Moody’s explained the reason behind retaining the rating and stable outlook. They said, “The affirmation and stable outlook are driven by Moody’s view that India’s economy is likely to continue to grow rapidly by international standards, although potential growth has come down in the past 7-10 years.” They further emphasized that “High GDP growth will contribute to gradually rising income levels and overall economic resilience. In turn, this will support gradual fiscal consolidation and government debt stabilization, albeit at high levels.”
While the outlook highlights India’s prospects for high GDP growth, it also acknowledges some ongoing challenges. Moody’s noted that the country’s financial sector continues to strengthen, easing much of the economic and contingent liability risks that previously exerted downward pressure on the rating.
However, the agency pointed out the risks stemming from a high debt burden and weak debt affordability, describing them as “long-standing features of India’s sovereign rating” and expecting them to remain. Additionally, Moody’s mentioned concerns about a curtailment of civil society and political dissent, compounded by rising domestic political risk.
In the international context, India’s rating of Baa3 is considered subject to moderate credit risk and may possess certain speculative characteristics. Rating one notch higher is Baa2, and one notch lower is Ba1. Countries with a Baa2 rating above India include the likes of Malaysia and Spain, while those with a Ba1 rating below India include countries such as Turkey and Russia.
The affirmation of India’s rating at the lowest investment grade by Moody’s brings about various implications for the country. On the positive side, it recognizes India’s robust economic growth compared to international standards and acknowledges the strengthening of the financial sector.

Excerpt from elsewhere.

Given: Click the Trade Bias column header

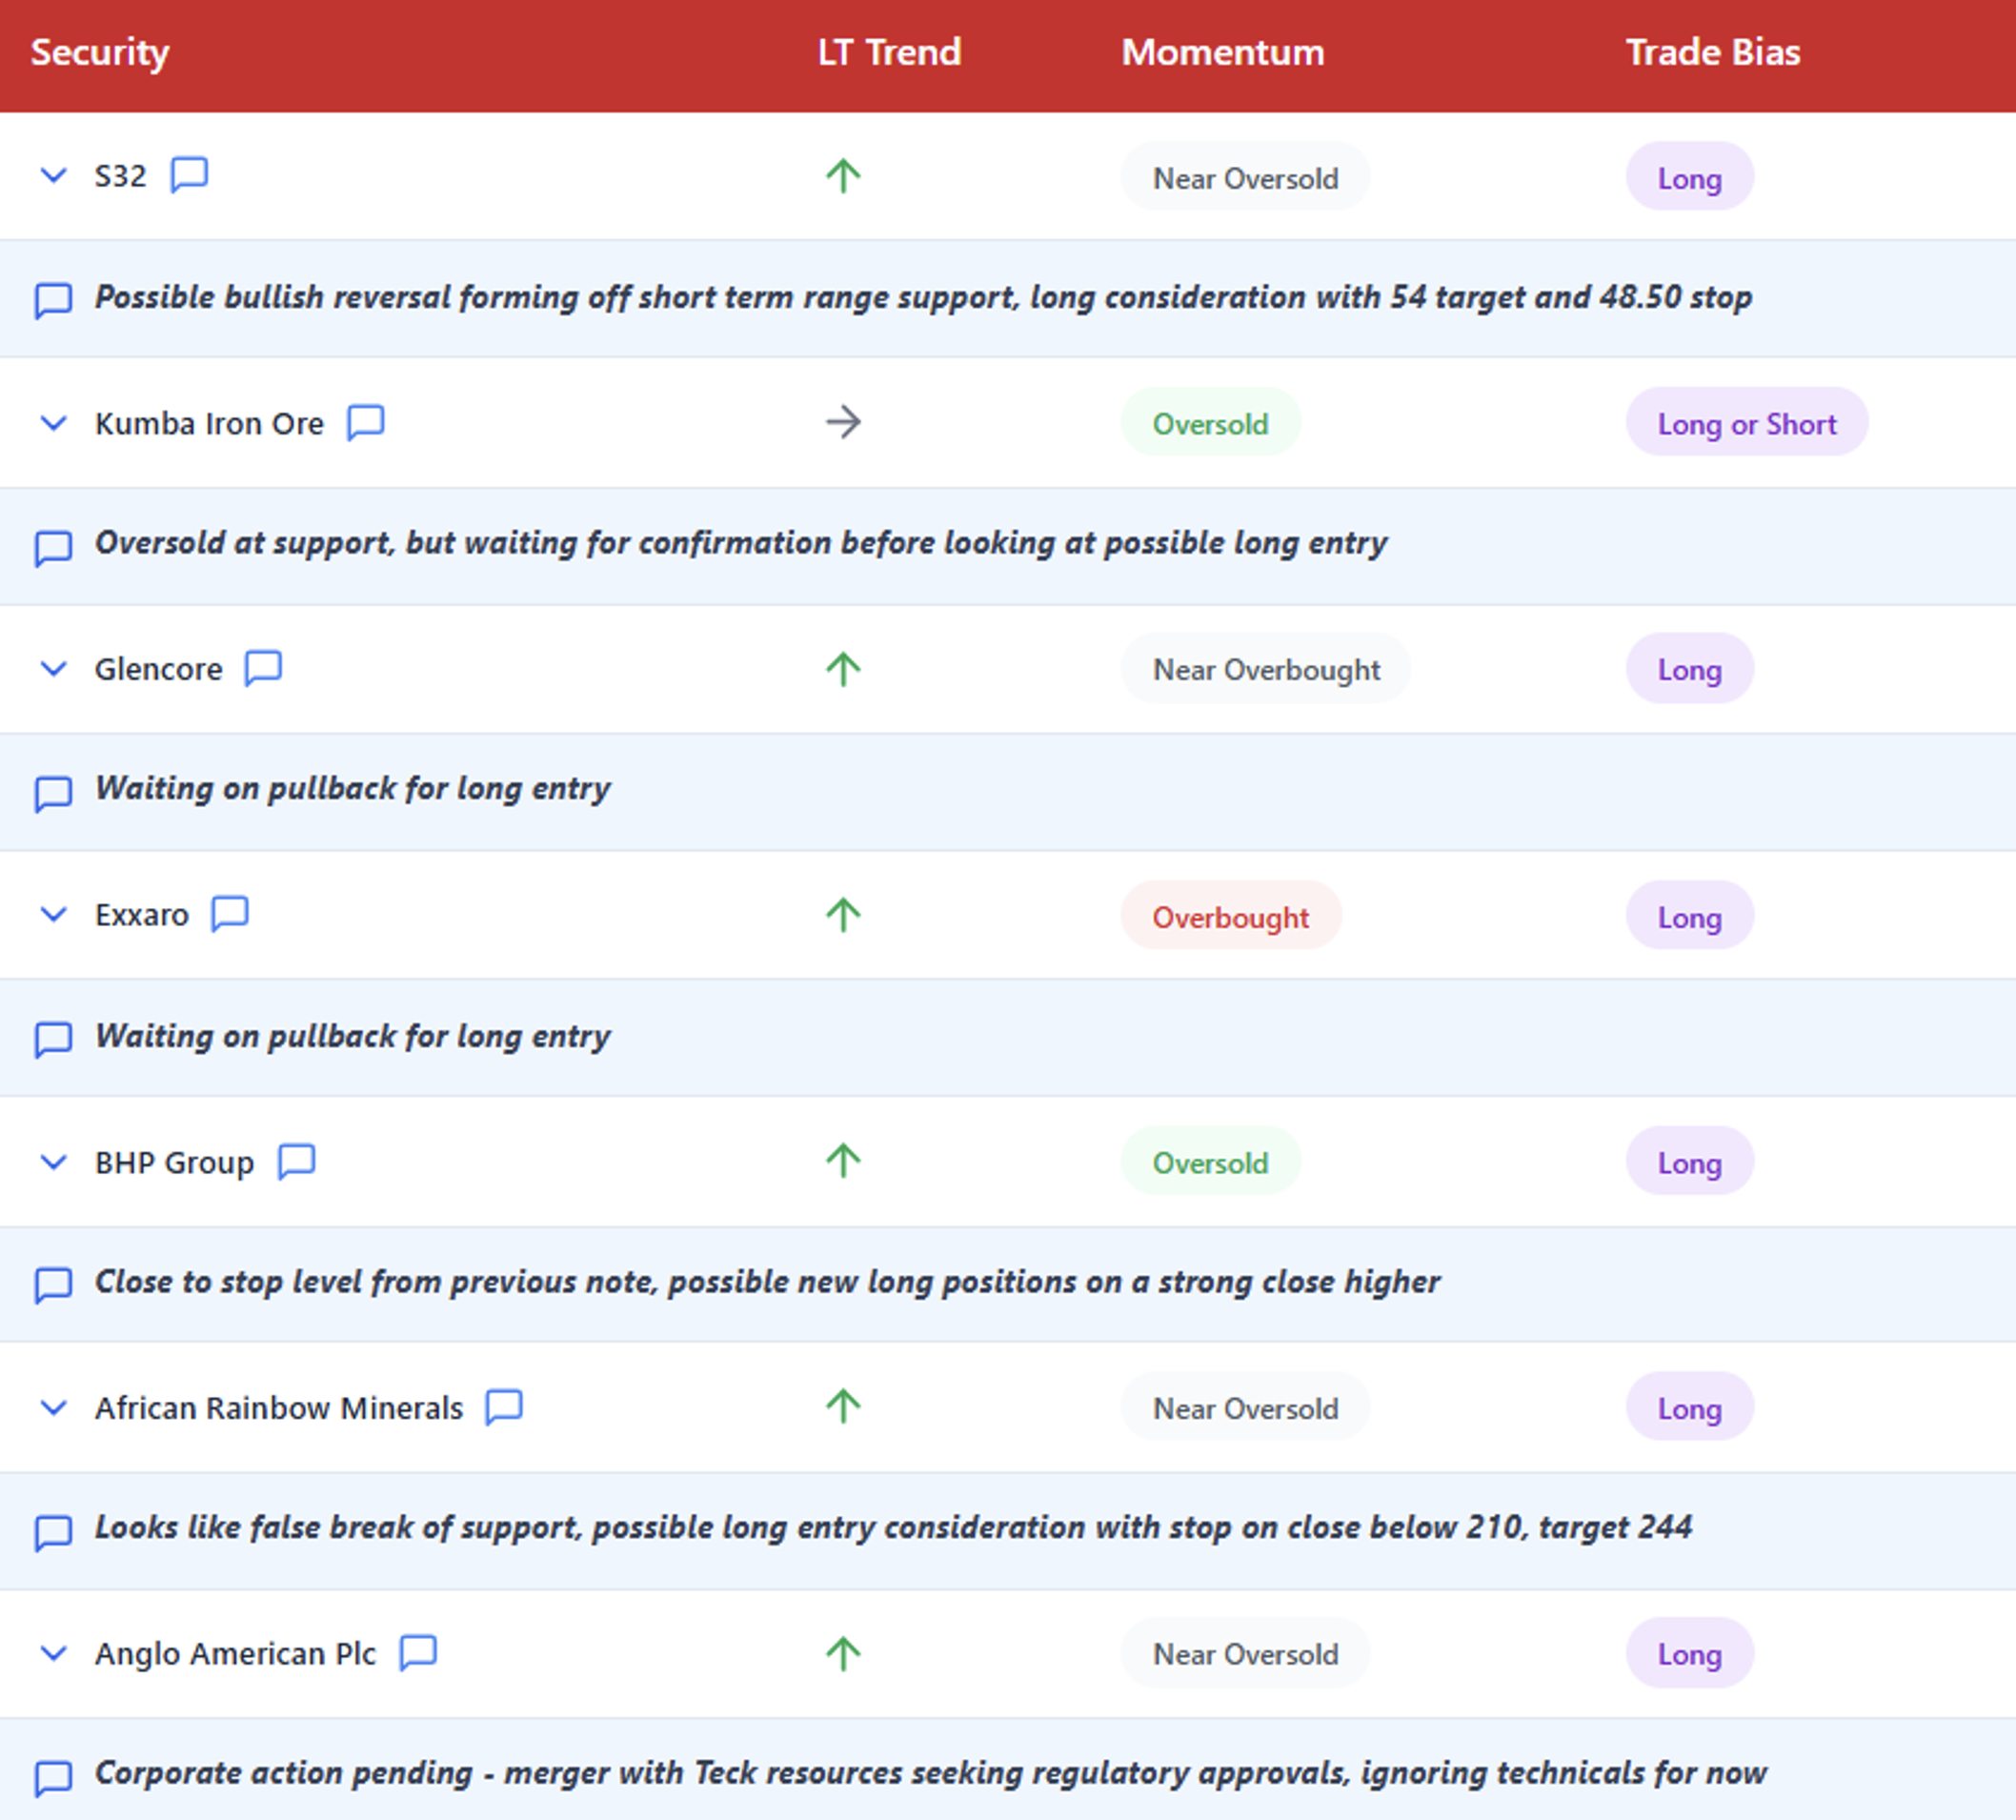Looking at the screenshot, I should [x=1712, y=52].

On the negative side, however, this rating raises serious questions about India’s growth trajectory, emphasizing issues such as high debt burden, weak debt affordability, and concerns related to political dissent. Such concerns might affect foreign investment and the global perception of India’s economy.
The rating also contrasts with the optimistic views expressed by India’s government officials, including Prime Minister Modi. It acts as a reminder that despite the anticipated growth, India still faces significant challenges that must be addressed to improve its credit standing on the global stage.